Pada 2023, emisi karbon dioksida naik 1,1 persen atau 410 juta ton dibanding 2022.

Baca juga: Metana dari Danau Turut Berkontribusi terhadap Emisi GRK

Sedangkan pada 2022, emisi karbon dioksida karbon dioksida naik 490 juta ton dibandingkan 2021. Tahun 2022 juga mencatatkan rekor tertinggi pelepasan emisi karbon dioksida yang mencapai 37,4 miliar ton.

Pada 2023, produksi listrik dari pembangkit listrik tenaga air (PLTA) di sejumlah negara mengalami penurunan karena kekeringan.

Apabila produksi listrik dari PLTA tidak mengalami penurunan, IEA memperkirakan emisi karbon dioksida dari sektor pembangkitan listrik pada 2023 lebih rendah dibandingkan 2022.

Negara-negara maju bahkan mengalami rekor penurunan emisi karbon dioksida pada 2023 bahkan ketika produk domestik bruto (PDB) mereka meningkat.
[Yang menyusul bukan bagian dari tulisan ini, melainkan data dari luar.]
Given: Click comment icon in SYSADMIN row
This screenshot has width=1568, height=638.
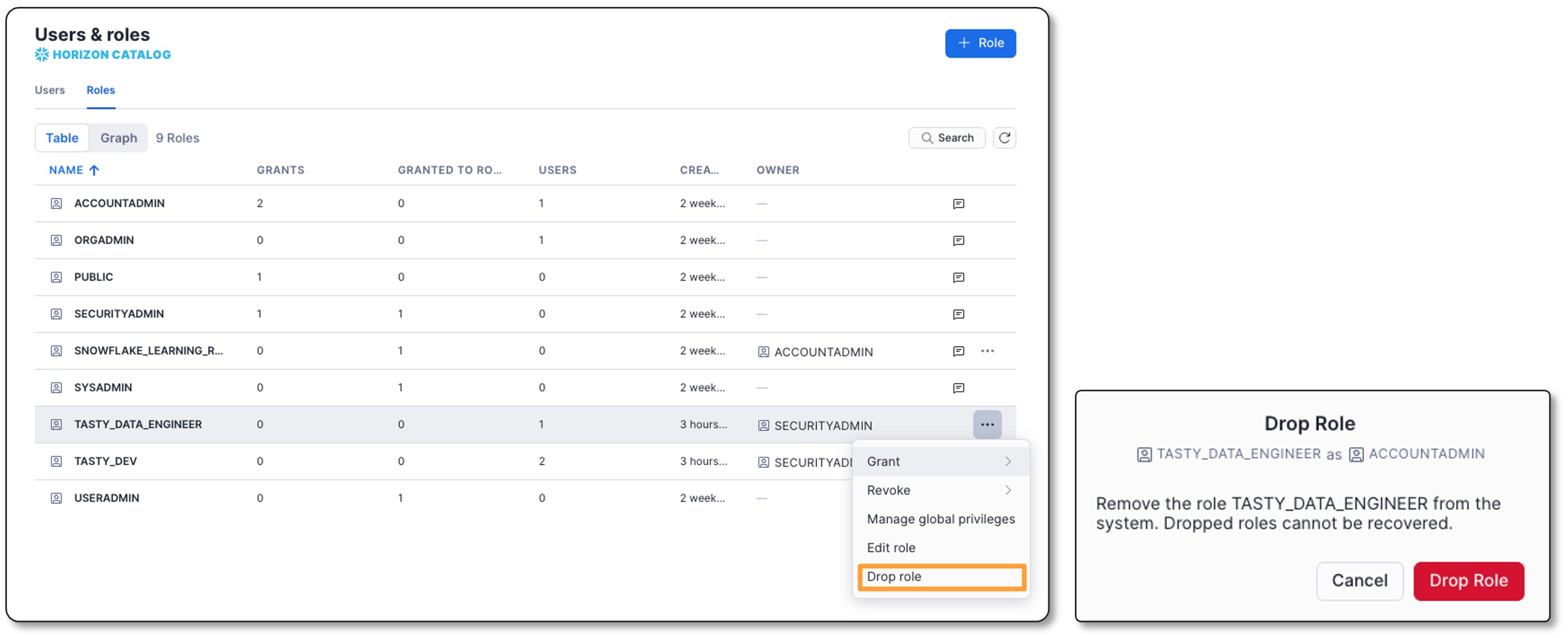Looking at the screenshot, I should coord(958,388).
Emisi dari negara-negara maju turun ke titik terendahnya dalam 50 tahun sementara permintaan batu bara juga mengalami penurunan.

Baca juga: Kendaraan Listrik Pangkas Emisi GRK Lebih Banyak Dibanding Lainnya

Penurunan emisi di negara-negara maju didorong oleh kombinasi penggunaan energi terbarukan yang kuat, peralihan batu bara ke gas, peningkatan efisiensi energi, dan penurunan produksi industri.

Direktur Eksekutif IEA Fatih Birol mengatakan, transisi energi telah membuktikan bahwa beralih ke energi bersih bisa mengekang emisi.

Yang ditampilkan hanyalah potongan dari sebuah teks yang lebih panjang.